US to Begin Tests on UK Drone Freeze Ray Gun

An anti-drone system developed by three UK companies is scheduled for trials in the United States. The system is expected to clear and secure airspace around airports.

The Federal Aviation Administration plans to source the technology, in an effort to restrict UAV (unmanned aerial vehicles) activity around airports. The FAA insists that the popularity of UAVs poses new threats to homeland airspace.

Safe Skies: Keep The Drones at Bay

An FAA senior adviser confirms the need for the anti-UAV system. "Sometimes people fly drones in an unsafe manner," Marke Gibson commented in a BBC report. "Government and industry share responsibility for keeping the skies safe, and we're pleased these three companies have taken on this important challenge."

The anti-UAV Defense System (Auds) was developed by three British corporations: Enterprise Control Systems, Blighter Surveillance Systems and Chess Dynamics. The initiative anticipates the malicious use of drones, through surveillance, smuggling and deployment of toxic chemicals and explosives.
****************************************
**Exercise:** Decide whether each statement below agrees with the anti-drone article. Answer yes or no for each, and quote the words from the article that decide it. 1. The anti-drone system was developed by three UK companies. 2. Marke Gibson is identified as a senior adviser at the BBC. 3. The FAA plans to use the technology to restrict UAV activity around power plants.

**Supplied entries:**
****************************************
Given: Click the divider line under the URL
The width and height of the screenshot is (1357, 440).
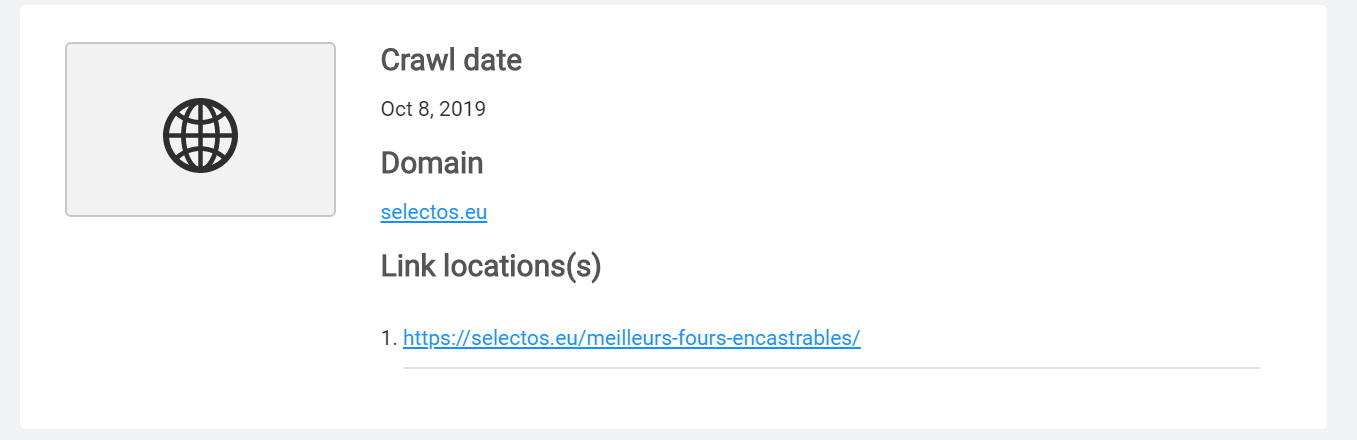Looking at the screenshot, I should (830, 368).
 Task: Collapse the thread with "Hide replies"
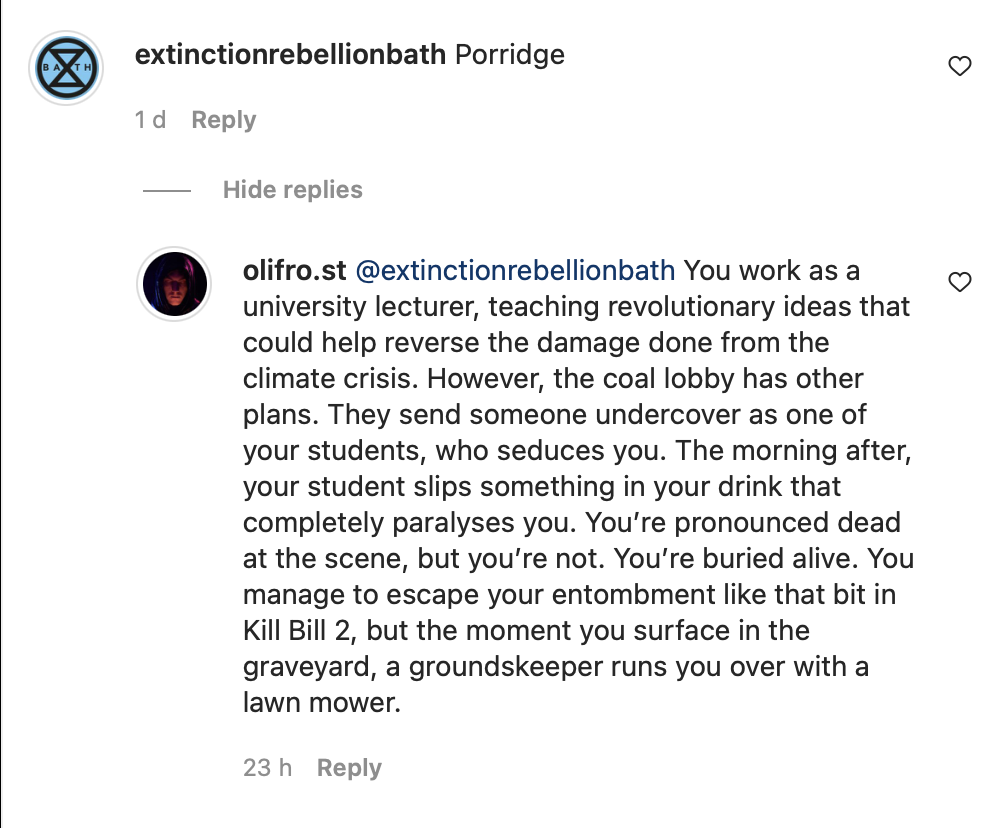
****************************************
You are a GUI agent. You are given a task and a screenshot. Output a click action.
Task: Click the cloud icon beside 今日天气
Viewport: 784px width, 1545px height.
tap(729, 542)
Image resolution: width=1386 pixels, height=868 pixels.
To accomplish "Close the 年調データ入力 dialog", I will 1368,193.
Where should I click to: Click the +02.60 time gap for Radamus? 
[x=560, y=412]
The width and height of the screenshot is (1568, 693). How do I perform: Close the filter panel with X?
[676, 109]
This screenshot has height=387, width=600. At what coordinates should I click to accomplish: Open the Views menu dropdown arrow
****************************************
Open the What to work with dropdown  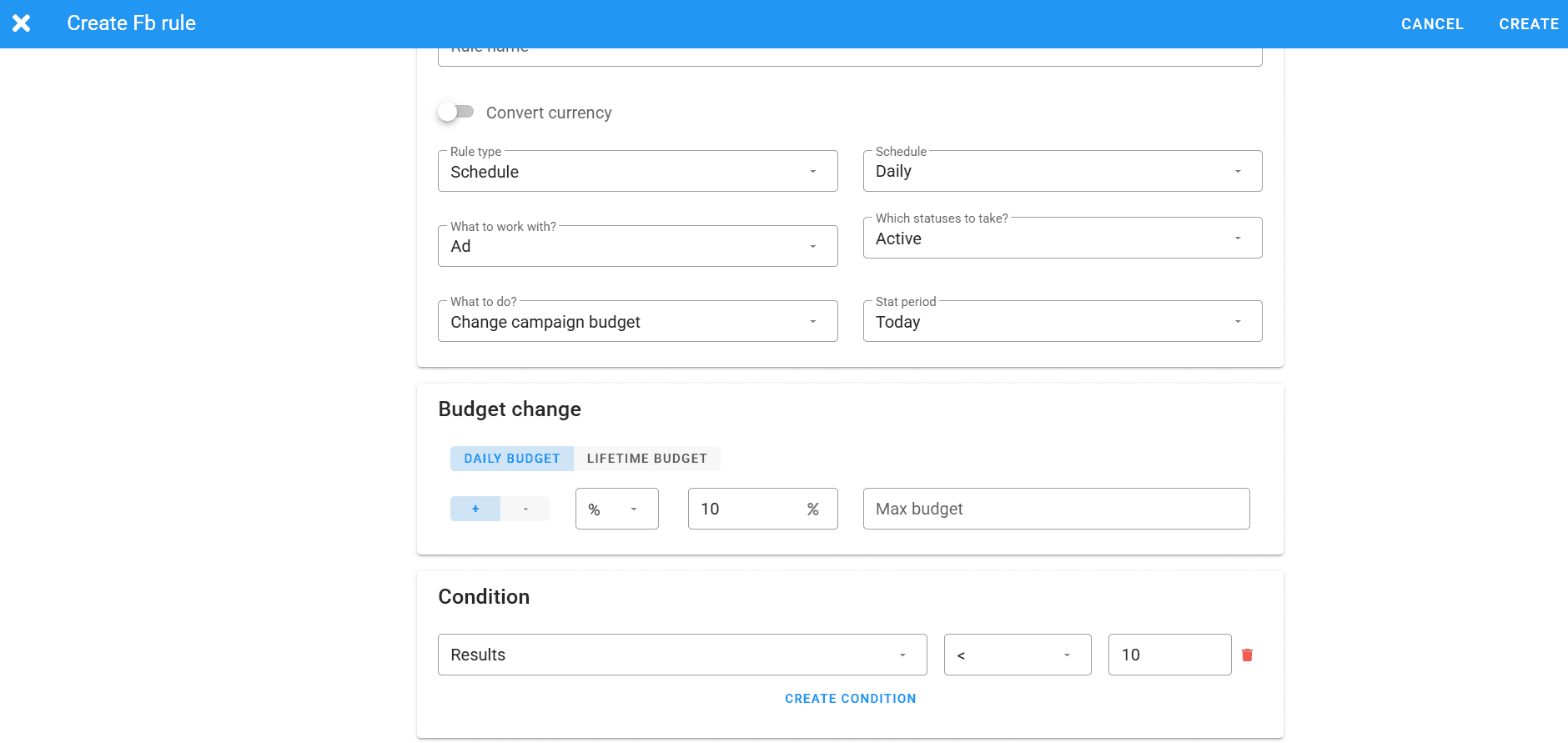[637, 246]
****************************************
**Solution to this problem:**
1. Yes: "An anti-drone system developed by three UK companies is scheduled for trials in the United States."
2. No: "An FAA senior adviser confirms the need for the anti-UAV system."
3. No: "in an effort to restrict UAV (unmanned aerial vehicles) activity around airports."